Saved entries
....

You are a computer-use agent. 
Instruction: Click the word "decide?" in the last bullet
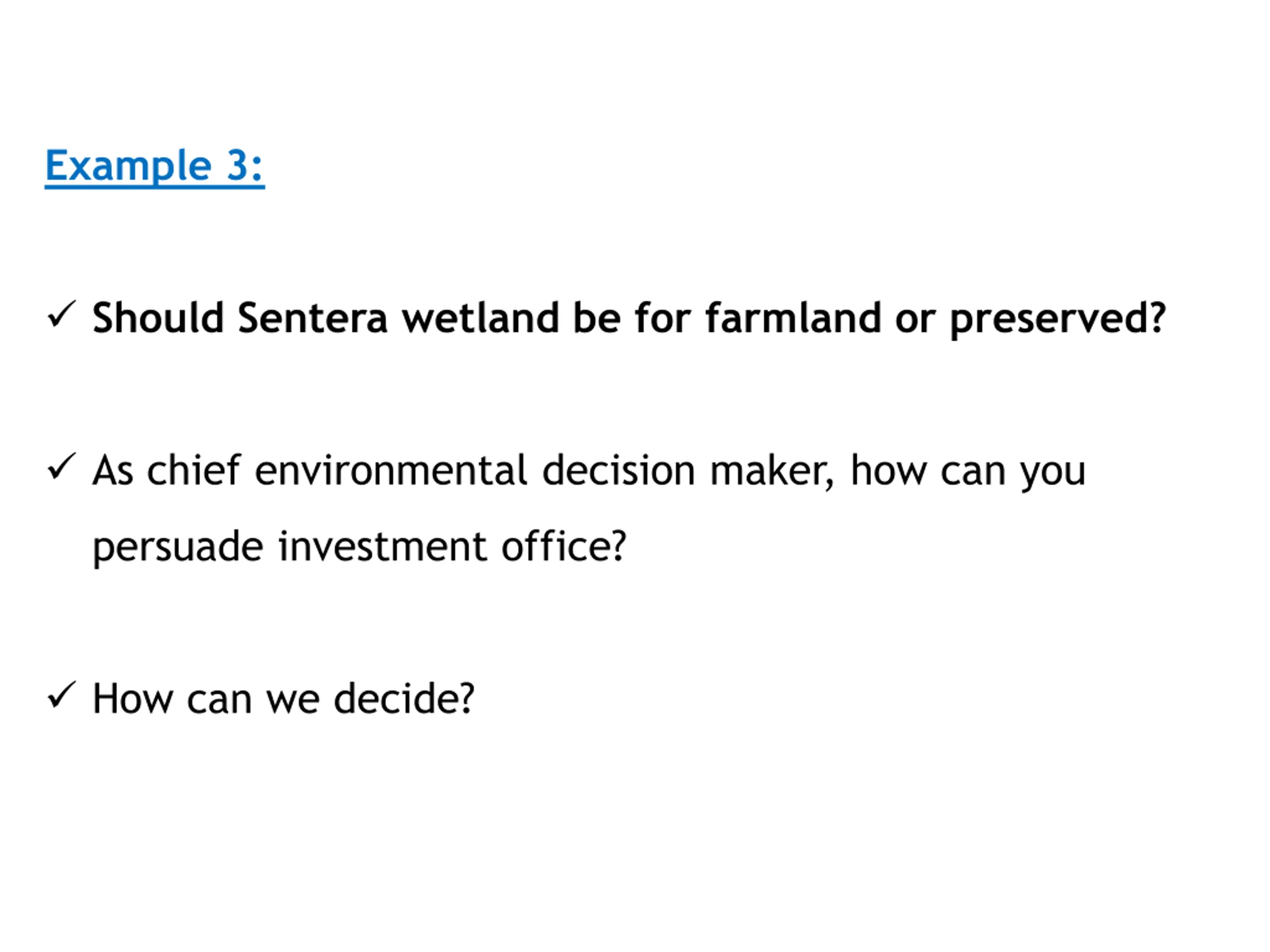pos(404,698)
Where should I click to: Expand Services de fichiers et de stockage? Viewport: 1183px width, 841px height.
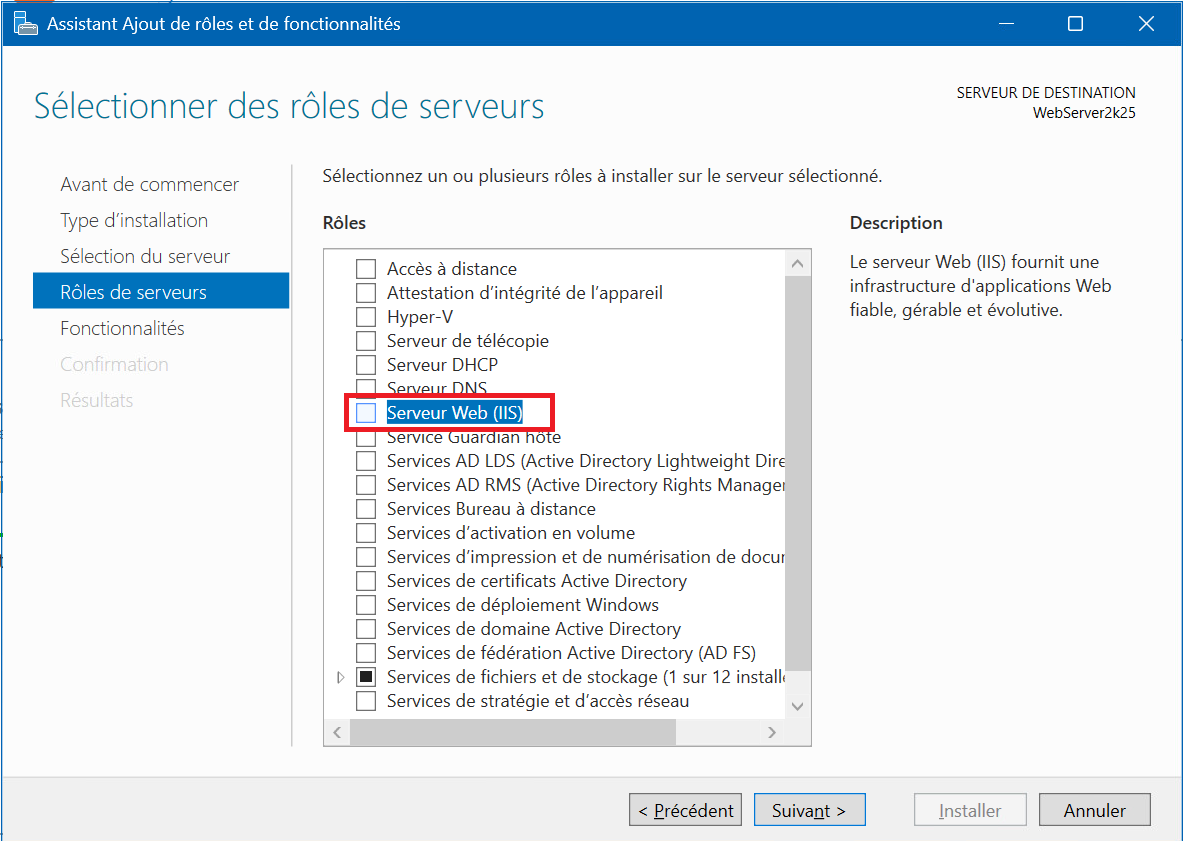point(341,677)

....

Exercise: With the pictures left out, output all the entries exactly.

Solution to the problem:
You are a computer-use agent. 
Instruction: Click the word "decide?" in the last bullet
pos(404,698)
Where should I click to: Expand Services de fichiers et de stockage? Viewport: 1183px width, 841px height.
point(341,677)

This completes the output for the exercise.